I don't get the mechanics behind the cancellation token and the web jobs.
I know I can use Microsoft.Azure.WebJobs.WebJobsShutdownWatcher().Token
to get the token and react on token.IsCancellationRequested
eg when the WebJobs are updated.
Scenario: Continuous job, triggered by a service bus message. The job calls a method in my data layer. This method does some updates on different tables on an azure sql database. This method runs for about two minutes.
Now I would pass the token to the data layer and there I would do my work while no cancellation is requested; else I would end my updates.
Now the questions:
Does the job host wait for my method until it is finished and then stops?
Do I have to set the "stopping_wait_time" to a value (what is the default anyway?) high enough to be sure my job finishes properly?
If a new message is written to the service bus queue, does this message trigger a new job despite the fact that a cancellation is pending?

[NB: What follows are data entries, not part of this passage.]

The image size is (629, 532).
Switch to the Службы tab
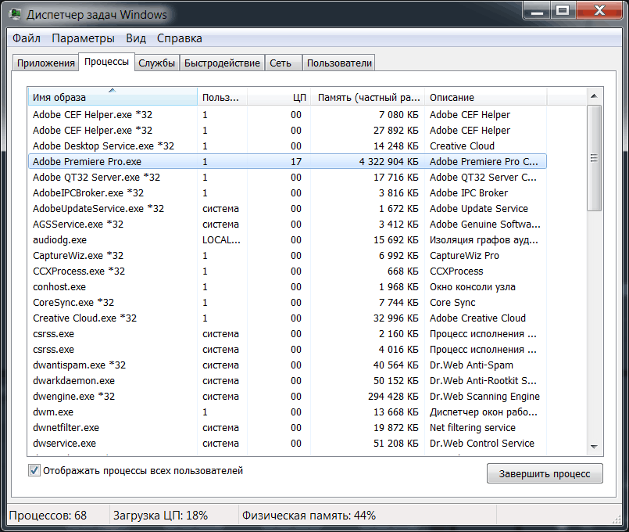click(157, 63)
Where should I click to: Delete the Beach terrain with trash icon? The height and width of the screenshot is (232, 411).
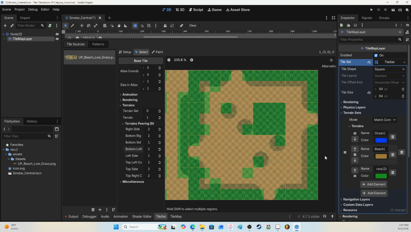click(393, 155)
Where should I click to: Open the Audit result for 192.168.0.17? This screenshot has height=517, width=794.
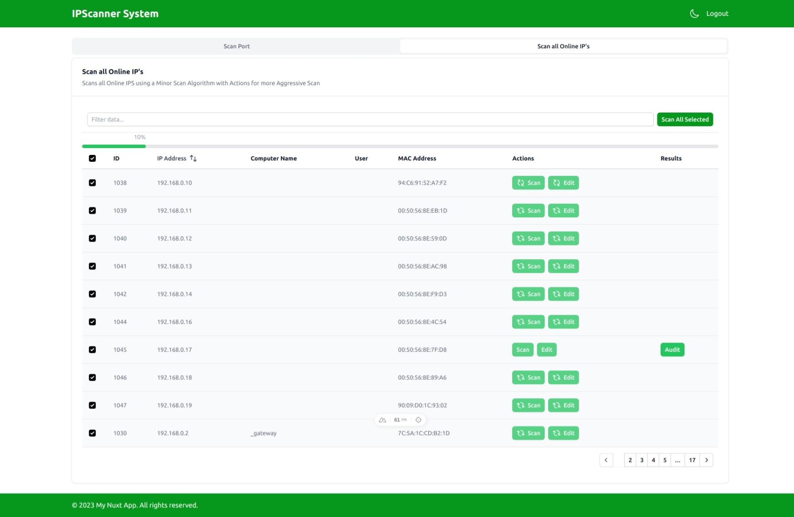pos(672,350)
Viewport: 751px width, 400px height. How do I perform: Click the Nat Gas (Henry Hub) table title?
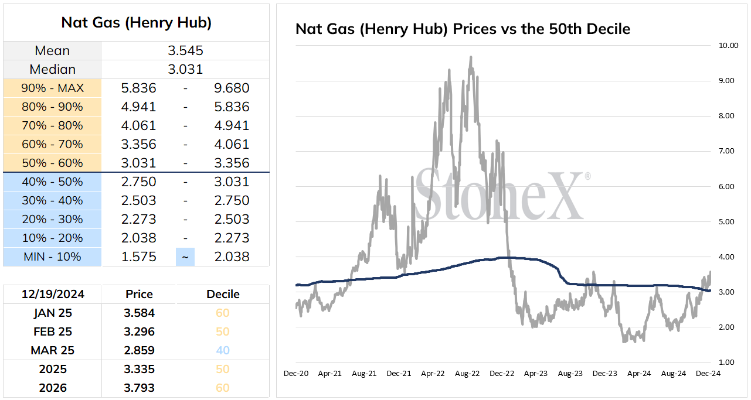(136, 23)
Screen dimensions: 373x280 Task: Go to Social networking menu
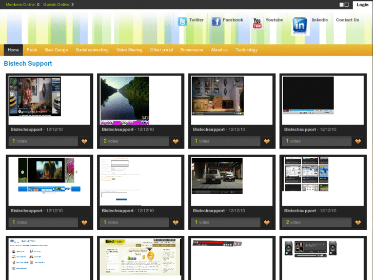click(x=92, y=50)
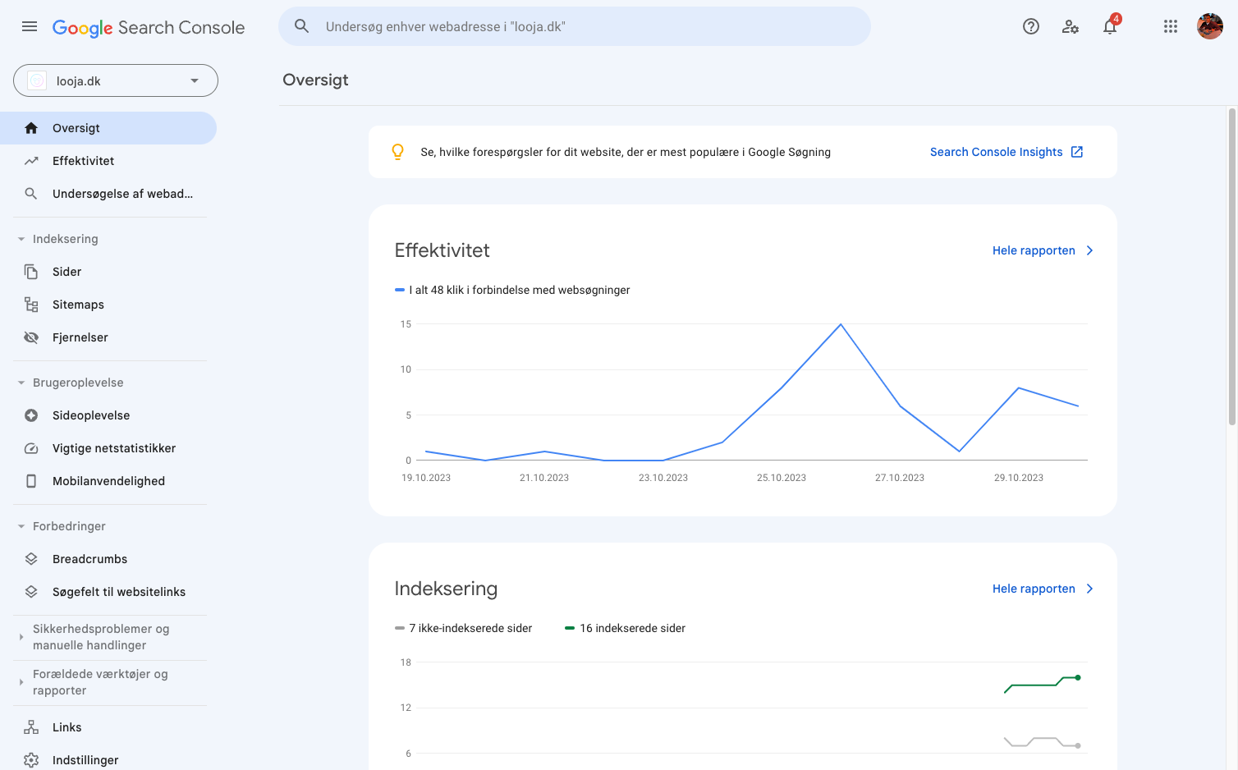
Task: Open the Google apps grid
Action: click(x=1171, y=26)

Thanks for any clarifications!
No the WebJob runtime does not wait for your method to complete. The cancellation token that you can retrieve using the WebJobShutdownWatcher only allows you to be notified that the webjob is stopping. It is only allowing a bit of time to your code to shutdown properly.
The default wait time for continuous webjobs is 5 seconds, but you can increase it using the "stopping_wait_time" settings, as you suggested.
For what I have seen, if your webjob is stopping, it does not accept new message triggers anymore, until it is restarted. But I did not find anything confirming this point in the documentation.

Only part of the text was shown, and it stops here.